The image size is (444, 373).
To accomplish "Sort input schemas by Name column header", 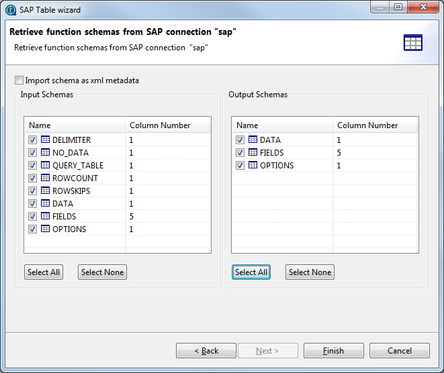I will (x=74, y=125).
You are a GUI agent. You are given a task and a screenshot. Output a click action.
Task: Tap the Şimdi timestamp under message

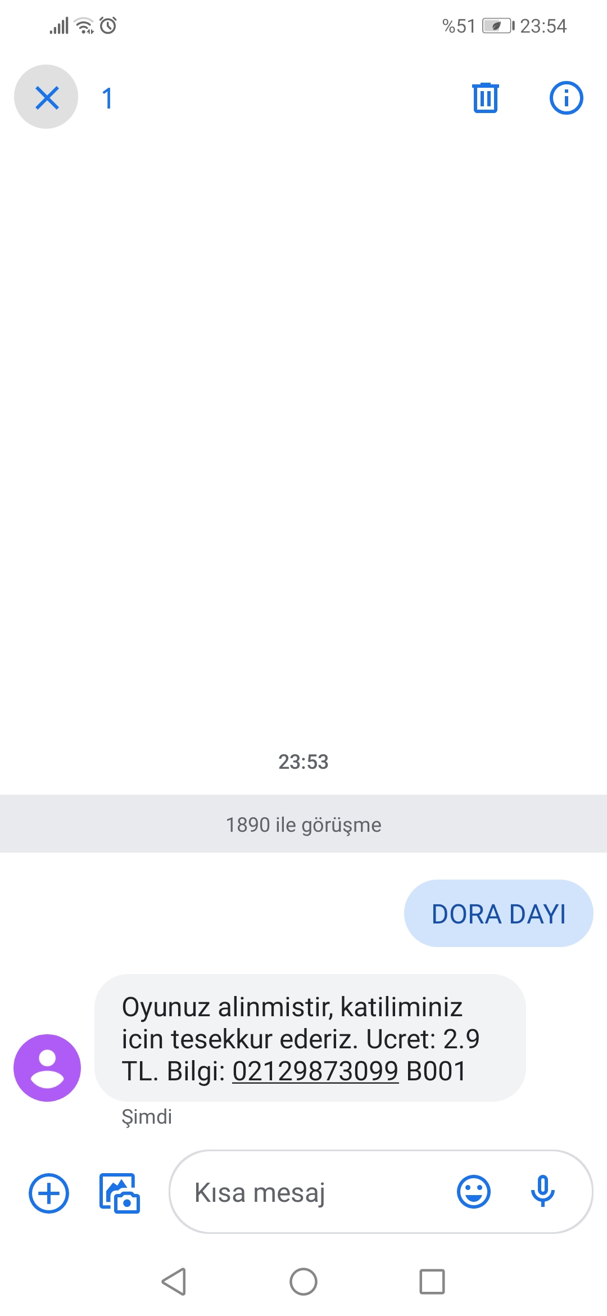pos(147,1117)
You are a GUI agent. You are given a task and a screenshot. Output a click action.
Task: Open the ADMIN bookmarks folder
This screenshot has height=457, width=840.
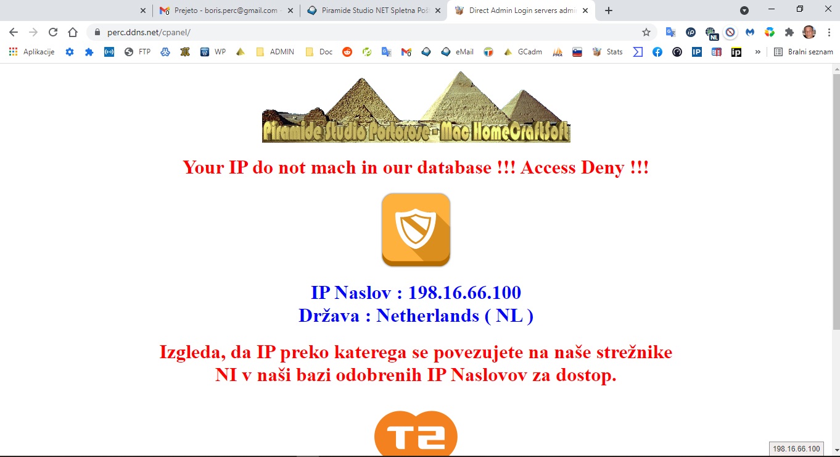[275, 52]
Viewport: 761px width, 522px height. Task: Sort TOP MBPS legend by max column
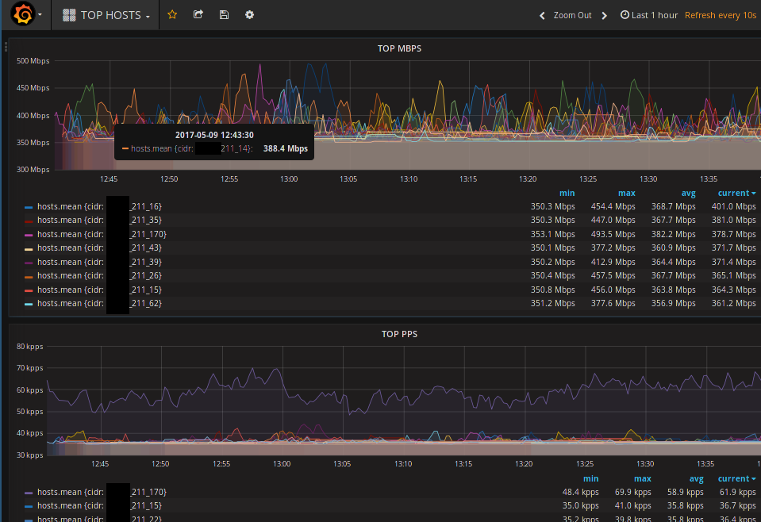[x=626, y=193]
* * * * * * * * *
Problem description:
All lines from the one holding "This screenshot has height=457, width=840." through the last line of the material above should be set down exactly, and the pictures should be left out.

Exercise output:
This screenshot has height=457, width=840.
[275, 52]
Viewport: 761px width, 522px height. Task: Sort TOP MBPS legend by max column
[x=626, y=193]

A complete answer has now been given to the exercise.